# Rifle Bolt Issue



## cootcommander (Jun 26, 2011)

I have a Tikka T3 .270 that I was cleaning tonight and when I was cleaning the bolt the end got bumped and turned causing it to rotate and making the firing pin stick out. I have never had this happen to me and I am having troubles trying to figure out how to get it to rotate back so I can get the bolt back into the gun. Any help would be greatly appreciated, I'm suppose to be leaving tomorrow night for a deer hunting trip. Thanks.


----------



## huntin1 (Nov 14, 2003)

Not real familiar with the Tikka, but I think this video describes what you did and how to fix it.






huntin1


----------



## xdeano (Jan 14, 2005)

just take the firing pin shroud and put it under your shoe lace and pull on the shear (kind of looks like a silver hook). This will move the firing pin to the rear, and up the slide in the housing allowing you to turn the entire firing pin assembly inside the bolt body.
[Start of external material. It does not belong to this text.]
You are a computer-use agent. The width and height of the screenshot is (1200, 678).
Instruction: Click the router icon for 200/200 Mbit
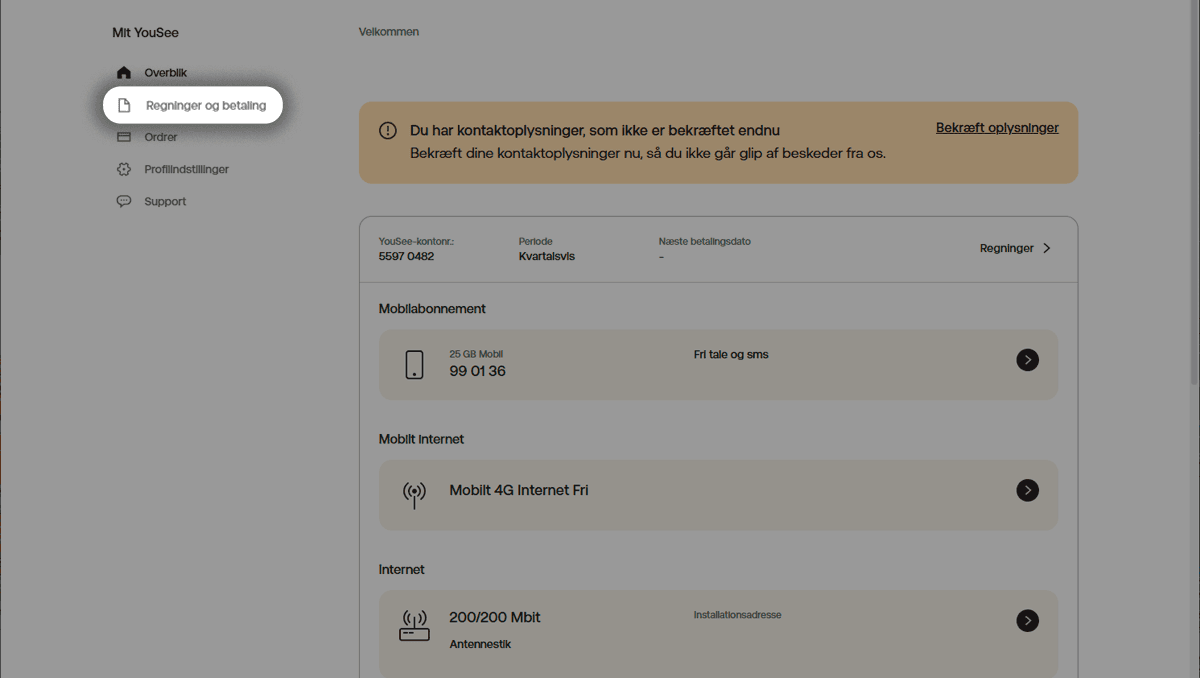click(x=414, y=626)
You can also put a quarter in a vice and pull it back and rotate it while you're doing it to get it back in the recess. If you'd keep on unscrewing it, you can take the whole firing pin assembly out and clean it. Keep your fingers out of the way, you can loose some skin. They also have a firing pin assembly tool out on the market, works very well.

xdeano


----------



## cootcommander (Jun 26, 2011)

Thank you both your your replies and information. So much easier when you know exactly what you have to do. Never having done it before I didn't want to put to much pressure on something I wasn't suppose to. Everything seems to be back how it is suppose to be. Thanks!!


----------